Text section ▸

○ ○ ○ ○ ○

Maybe we pick up some help from various advogatees who wish to see this beast and marvel at it different views or perhaps they will go
advocate for us when we look successfully enough that they should take credit for launching the bandwagon.
Now, all we have to do is flesh this thing out a bit and see if there is something to make everybody happy and the technical gurus after
explaining why none of this will really work, can tell us how it is done properly. If we do not know we can always admit and go ask some
experts for their opinions. The debate about why it really wrong may stimulate someone finding a correct approach.
It we were in the wiki environment we could start teaming up around various points of view and refining the talking papers while trying
some of the techniques out. We would be missing the chaos from total neophytes but I could probably scare up 3 or 4 on short notice
if we want some realism in the proposal development or program conceptualization phase.
I am forgetting something ..... ah!
Everybody sees the problem of course. It will work after initiated. It is merely a matter of attracting enough college students and retire
systems engineers. But it has to be working well enough that the engineers think it will attract the manpower necessary or they will not
be interested. Meanhwhile the students will wander in, sit around and do nothing for a bit, and wander off. Sufficient people to make
the environment interesting initially is absolutely essential. Perhaps with sponsorship and sanctioned occasional participation of their
paid professionals during regular business hours from Sun and Bomis we could pull it off. Perhaps if we set up the training courses
initially we could attract interest from other high employee count companies. I am uncertain.
I think we should approach SCORE (retired executives) as well. If there is anything that motivates the under 25 crowd like being told by
an old fart that their ideas will not work I have not yet discovered. Some of those guys are pretty good at this.
I guess we need more data. Wikipedia seems to have managed to get initiated while my little experiment has had meager results.
Anybody see a way to collect empirical hard data to clarify things further?
Now that we have the tiny meaningless stuff and the grand and glorius stuff out of the way, anybody have some small to mediums to chat
about? mirwin
While the interface to getting bugs in an interesting topic, it is a
bit off topic. (coming from someone who loves to go off topic) 8^)
Getting bug reports of somekind doesn't seem to be a problem.
Management of the bug reports could use some work, from your comments
above.

○ ○ ○ ○ ○

Information provided ▸
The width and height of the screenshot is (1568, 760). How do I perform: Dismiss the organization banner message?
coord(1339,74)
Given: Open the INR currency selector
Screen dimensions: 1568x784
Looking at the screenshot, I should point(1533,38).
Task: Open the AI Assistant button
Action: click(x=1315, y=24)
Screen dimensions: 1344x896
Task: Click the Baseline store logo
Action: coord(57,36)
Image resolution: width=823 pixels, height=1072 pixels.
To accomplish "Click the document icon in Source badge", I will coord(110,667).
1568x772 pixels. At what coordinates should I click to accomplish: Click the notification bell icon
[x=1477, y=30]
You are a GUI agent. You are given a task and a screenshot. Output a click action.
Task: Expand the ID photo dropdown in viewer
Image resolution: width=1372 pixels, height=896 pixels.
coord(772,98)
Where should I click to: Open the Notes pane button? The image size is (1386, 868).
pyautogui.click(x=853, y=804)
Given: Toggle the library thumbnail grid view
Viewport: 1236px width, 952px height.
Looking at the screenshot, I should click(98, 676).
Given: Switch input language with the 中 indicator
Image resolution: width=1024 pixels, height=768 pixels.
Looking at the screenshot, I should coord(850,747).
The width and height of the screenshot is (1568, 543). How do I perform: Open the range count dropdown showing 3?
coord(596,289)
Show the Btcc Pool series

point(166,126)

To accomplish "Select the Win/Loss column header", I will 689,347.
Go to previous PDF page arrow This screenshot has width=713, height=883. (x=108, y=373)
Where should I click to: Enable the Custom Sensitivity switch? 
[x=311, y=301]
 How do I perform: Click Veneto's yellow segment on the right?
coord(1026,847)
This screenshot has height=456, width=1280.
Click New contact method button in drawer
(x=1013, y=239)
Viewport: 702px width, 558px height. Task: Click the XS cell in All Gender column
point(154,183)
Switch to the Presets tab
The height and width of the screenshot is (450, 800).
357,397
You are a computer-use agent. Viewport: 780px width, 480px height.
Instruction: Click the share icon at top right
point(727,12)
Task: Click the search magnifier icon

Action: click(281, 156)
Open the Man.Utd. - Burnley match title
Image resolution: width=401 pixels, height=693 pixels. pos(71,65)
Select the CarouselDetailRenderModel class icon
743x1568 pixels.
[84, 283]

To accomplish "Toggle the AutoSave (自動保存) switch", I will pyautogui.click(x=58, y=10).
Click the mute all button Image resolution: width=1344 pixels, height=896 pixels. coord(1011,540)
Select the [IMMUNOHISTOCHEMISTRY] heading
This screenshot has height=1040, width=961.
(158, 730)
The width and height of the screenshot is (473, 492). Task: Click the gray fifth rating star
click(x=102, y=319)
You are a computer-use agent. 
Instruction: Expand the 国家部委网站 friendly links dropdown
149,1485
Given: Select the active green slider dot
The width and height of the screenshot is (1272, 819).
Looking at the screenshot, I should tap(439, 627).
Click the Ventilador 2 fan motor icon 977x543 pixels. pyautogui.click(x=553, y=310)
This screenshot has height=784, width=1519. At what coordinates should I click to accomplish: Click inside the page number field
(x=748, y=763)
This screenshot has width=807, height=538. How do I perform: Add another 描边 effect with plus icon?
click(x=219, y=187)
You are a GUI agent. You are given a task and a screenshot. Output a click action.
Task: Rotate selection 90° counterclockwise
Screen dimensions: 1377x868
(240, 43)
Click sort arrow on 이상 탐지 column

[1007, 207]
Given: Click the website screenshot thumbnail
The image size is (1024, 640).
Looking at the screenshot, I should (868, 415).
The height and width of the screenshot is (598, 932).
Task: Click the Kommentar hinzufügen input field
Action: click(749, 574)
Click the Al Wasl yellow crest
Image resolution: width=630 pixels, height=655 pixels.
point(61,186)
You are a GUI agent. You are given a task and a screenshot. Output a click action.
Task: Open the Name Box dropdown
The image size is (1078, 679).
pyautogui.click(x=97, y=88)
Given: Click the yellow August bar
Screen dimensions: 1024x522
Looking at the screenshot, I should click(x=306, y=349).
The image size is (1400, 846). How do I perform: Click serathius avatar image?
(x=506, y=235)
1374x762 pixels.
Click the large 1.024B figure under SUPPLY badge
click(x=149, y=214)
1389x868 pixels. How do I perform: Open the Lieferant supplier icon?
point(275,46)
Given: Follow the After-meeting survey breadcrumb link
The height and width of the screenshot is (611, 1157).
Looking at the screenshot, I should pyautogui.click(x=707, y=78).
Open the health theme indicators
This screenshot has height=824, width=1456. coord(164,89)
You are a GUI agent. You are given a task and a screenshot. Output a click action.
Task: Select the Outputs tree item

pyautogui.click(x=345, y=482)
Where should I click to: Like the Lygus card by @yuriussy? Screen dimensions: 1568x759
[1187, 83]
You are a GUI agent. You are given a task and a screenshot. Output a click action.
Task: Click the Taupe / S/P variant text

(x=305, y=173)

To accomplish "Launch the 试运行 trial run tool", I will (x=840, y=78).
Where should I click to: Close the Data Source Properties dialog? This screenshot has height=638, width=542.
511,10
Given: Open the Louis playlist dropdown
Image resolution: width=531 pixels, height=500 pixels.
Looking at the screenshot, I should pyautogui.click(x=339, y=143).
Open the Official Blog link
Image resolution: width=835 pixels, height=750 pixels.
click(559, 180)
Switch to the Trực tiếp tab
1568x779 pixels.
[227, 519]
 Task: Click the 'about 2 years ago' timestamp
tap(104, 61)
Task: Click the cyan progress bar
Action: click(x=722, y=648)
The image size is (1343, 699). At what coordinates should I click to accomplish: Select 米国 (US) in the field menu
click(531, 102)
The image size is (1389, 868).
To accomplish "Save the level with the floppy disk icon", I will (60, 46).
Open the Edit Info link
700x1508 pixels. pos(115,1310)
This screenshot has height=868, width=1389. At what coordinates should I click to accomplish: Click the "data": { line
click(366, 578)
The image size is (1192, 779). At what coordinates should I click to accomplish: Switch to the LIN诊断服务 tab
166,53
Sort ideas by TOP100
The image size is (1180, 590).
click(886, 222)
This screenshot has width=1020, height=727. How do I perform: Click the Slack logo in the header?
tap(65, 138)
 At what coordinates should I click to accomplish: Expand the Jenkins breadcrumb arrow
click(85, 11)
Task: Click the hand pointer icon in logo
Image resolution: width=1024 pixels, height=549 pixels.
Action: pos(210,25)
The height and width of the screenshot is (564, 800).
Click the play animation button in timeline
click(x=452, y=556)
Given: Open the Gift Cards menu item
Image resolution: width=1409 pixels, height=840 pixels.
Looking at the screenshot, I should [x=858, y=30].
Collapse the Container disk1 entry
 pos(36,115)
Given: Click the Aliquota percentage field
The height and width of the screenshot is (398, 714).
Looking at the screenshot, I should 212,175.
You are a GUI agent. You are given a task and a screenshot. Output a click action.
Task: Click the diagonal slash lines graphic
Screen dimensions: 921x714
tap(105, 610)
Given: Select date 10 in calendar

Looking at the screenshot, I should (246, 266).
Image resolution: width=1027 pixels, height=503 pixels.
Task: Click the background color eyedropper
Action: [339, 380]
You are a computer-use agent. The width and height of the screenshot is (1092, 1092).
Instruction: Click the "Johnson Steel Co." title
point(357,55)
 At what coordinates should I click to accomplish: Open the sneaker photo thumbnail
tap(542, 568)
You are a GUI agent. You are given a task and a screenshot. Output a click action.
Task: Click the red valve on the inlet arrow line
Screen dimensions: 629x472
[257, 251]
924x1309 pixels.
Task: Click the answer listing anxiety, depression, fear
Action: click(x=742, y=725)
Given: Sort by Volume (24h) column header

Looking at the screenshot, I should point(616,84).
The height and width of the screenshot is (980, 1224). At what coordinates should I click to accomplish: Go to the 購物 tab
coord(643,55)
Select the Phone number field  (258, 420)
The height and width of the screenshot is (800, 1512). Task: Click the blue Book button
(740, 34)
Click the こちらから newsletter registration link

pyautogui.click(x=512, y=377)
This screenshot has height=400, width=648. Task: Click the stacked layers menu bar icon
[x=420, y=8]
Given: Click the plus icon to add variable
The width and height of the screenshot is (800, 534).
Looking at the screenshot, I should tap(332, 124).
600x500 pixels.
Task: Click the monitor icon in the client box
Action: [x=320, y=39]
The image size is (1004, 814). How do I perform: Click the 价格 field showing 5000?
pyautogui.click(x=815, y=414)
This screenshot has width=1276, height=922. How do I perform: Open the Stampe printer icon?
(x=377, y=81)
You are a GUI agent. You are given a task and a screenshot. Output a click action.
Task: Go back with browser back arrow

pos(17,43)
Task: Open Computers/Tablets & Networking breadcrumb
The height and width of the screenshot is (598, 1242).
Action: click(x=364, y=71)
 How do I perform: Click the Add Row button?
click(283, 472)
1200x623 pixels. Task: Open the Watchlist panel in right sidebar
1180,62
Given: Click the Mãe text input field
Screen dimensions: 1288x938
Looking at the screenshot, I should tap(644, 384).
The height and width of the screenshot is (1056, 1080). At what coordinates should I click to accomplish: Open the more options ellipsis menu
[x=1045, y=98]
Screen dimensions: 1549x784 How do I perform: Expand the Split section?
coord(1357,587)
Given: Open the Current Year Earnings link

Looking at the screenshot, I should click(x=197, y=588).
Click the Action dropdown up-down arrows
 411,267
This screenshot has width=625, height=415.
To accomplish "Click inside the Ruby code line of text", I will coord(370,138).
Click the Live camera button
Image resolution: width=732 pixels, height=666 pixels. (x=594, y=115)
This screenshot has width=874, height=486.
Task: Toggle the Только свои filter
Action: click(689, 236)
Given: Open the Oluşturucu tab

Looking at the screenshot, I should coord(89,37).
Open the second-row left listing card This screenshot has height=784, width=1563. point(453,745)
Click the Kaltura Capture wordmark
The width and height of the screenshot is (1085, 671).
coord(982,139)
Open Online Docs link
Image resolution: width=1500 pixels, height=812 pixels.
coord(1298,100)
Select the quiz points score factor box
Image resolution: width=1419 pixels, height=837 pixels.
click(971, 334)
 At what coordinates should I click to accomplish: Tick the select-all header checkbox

○ ○ ○ ○ ○

Stated task ▸ Write the next part of the discussion about drawing volunteers to a collaborative project and handling bug reports, starting right after its final sentence.

Result of the exercise ▸
I still have serious doubts that developers will fix the uniteresting
bugs and would like to keep on that track. I know you can't do it
all. I'm very sympathetic. Perhaps uninteresting bugs get
addressed more with a higher profile project like Mozilla? Perhaps
somekind of kudos/reward system for fixing bugs would be appropriate?
It's rumored that hacks of that gruntwork-kind are well well regarded
but who is actually dishing out the kudos for such work? Anyone? Is
this an area to address?
I have my doubts that throwing money at a problem is the answer. If
bug bounties were successful wouldn't the incentive be to generate
bugs to fix? I know that sounds overly simplistic.
In that vein.... Lets compare products. M$ & others have money (or
cash flow at least) and do not generally make better products. Money
doesn't make you make better products does it? I'm being a Devil's
Advocate here, but I don't see a huge leap in bug-killing coming from
cash. Especially since cash is not a commodity abundantly available
to us.
Has anyone actually run any analysis on some of the startups using the community developed commons to calculate an ROI back to the
community of original developers? Do we have corporate executives taking care of us as stakeholders? Perhaps Microsoft
stakeholders
are not the only parasites around.
Comments, posted 24 Feb 2002 at 06:23 UTC by nymia »
(Master)
IMO, one way to mitigate newbie/enduser frustration is to provide some
sort of notification, saying particular software is not guaranteed to
work 100%, errors may occur anytime.
Another one that I had some experience was the implementation of some
sort of error handler that fires off an email to the bug-list. Or an
error logger writing to a text file.
It is definitely tougher to manage bugs in the open source world since
developers are not insulated from the endusers. Given the situation, it
is best that expectations are clearly stated from the beginning so that
endusers aren't misled by false information.
The Mozilla problem?, posted 24 Feb 2002 at 10:53 UTC by tk »
(Observer)
Mozilla seems to have a different problem -- many bugs simply don't
get resolved.
So it seems I wasn't correct when I said that there is a fair amount of
intersection
between the concerns of developers and those of ordinary users. I'm not
sure if it's
just me, but I get the impression that the developers of Mozilla are
more
interested in going for meetings, creating new browser themes, etc. than
doing
real, solid stuff.
Perhaps this is because the Mozilla project isn't something that people
(either
developers or users) will have a vested interest in: it's more of a
showcase for the
bazaar development model, and not a very successful one at that. There
are so
many existing browsers out there that to most people (including
developers),
the Mozilla project will be among the last places to look. Thus it can
be expected
that most Mozilla developers won't be interested in fixing
`uninteresting'
problems.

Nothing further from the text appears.